Oskar Roehler hat, soviel ist sicher, einen Hang zu hysterischen Frauenfiguren - wobei sich die Marie etwa im Mittelfeld der Roehler-Skala bewegt, keine unberechenbare Furie, sondern ein begrenzt belastbares Mädchen. Die Beziehung leidet vor allem darunter, dass für Robert die Nähe, die er zu ihr empfindet, jegliche Erotik im Keim erstickt - oder vielleicht benutzt er seine sexuellen Probleme auch nur als Entschuldigung vor sich selbst, als Freifahrkarte in die Bindungsangst.

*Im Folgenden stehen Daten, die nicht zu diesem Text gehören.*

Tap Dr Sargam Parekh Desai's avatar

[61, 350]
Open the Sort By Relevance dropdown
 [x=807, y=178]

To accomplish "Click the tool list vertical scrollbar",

Marie reißt sich immer nur zusammen - sie ist Kinderärztin, und so, wie sie im Krankenhaus versucht, sich nie anmerken zu lassen, wenn sich die Hoffnungslosigkeit ihrer bemächtigt, verfährt sie auch zuhause. Robert nimmt nicht zur Kenntnis, was er ihr zumutet, verdrängt, dass er weiß, wie labil sie ist, dass er sie in den nächsten Selbstmordversuch treibt. Eine ganz und gar romantische Geschichte, von einem unumstößlichen Glauben an bedingungslose Liebe motiviert - und von der Sehnsucht, Menschen und Beziehungen heilen, sich eine zweite Chance erkämpfen zu können. "Der Alte Affe Angst" und Steven Soderberghs "Solaris" haben sehr schön nebeneinander gestanden und sich berührt im Wettbewerb der diesjährigen Berlinale, haben einander weitergesponnen und kommentiert in ihrem Ringen um ein Reich der reparablen Liebe.

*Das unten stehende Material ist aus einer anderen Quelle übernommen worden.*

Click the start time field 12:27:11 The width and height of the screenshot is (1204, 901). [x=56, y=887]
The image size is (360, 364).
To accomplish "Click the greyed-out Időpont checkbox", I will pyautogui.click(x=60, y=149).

Roehlers größte Stärke ist es, dass er seine Zuschauer wirklich irritieren, aus der Bahn werfen, in Verlegenheit bringen kann - so überkandidelt ein Film wie "Suck My Dick " auch sein mag, hat er doch erhebliches Potential, einen emotional durchzurütteln. Diese Filme sind so leidenschaftlich, dass in den Kritiken manchmal eine peinliche Berührtheit durchklingt - was im Grunde nur beweist, das Roehler die richtigen Geschichten richtig erzählt. Das ist eine Art von selbstzerstörerischer Leidenschaft, die aus dem Kino so gut wie verschwunden ist - als sei die Verzweiflung etwas so Privates, dass sie nicht einmal mehr auf den Leinwänden stattfinden darf.

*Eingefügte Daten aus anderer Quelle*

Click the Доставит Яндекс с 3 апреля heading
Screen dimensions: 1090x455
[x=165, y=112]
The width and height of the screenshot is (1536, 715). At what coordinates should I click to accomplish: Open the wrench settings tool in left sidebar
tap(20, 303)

Es ist kaum ein anderer momentan so bereit wie Roehler, statt in seinen Filmen um Nüchternheit zu ringen, den Gefühlen freien Lauf zu lassen, dem Kontrollverlust, dem Schreien und den geradezu physischen Ausbrüchen, die Lust am Ekelhaften. Vielleicht erkennt man daran am deutlichsten, dass die Neunziger vorüber sind. DER ALTE AFFE ANGST, D 2003 - Regie, Buch: Oskar Roehler. Kamera: Hagen Bogdanksi. Mit: André Hennicke, Marie Bäumer, Vadim Glowna, Christoph Waltz, Herbert Knaup, Catherine Flemming. X Verleih, 95 Minuten.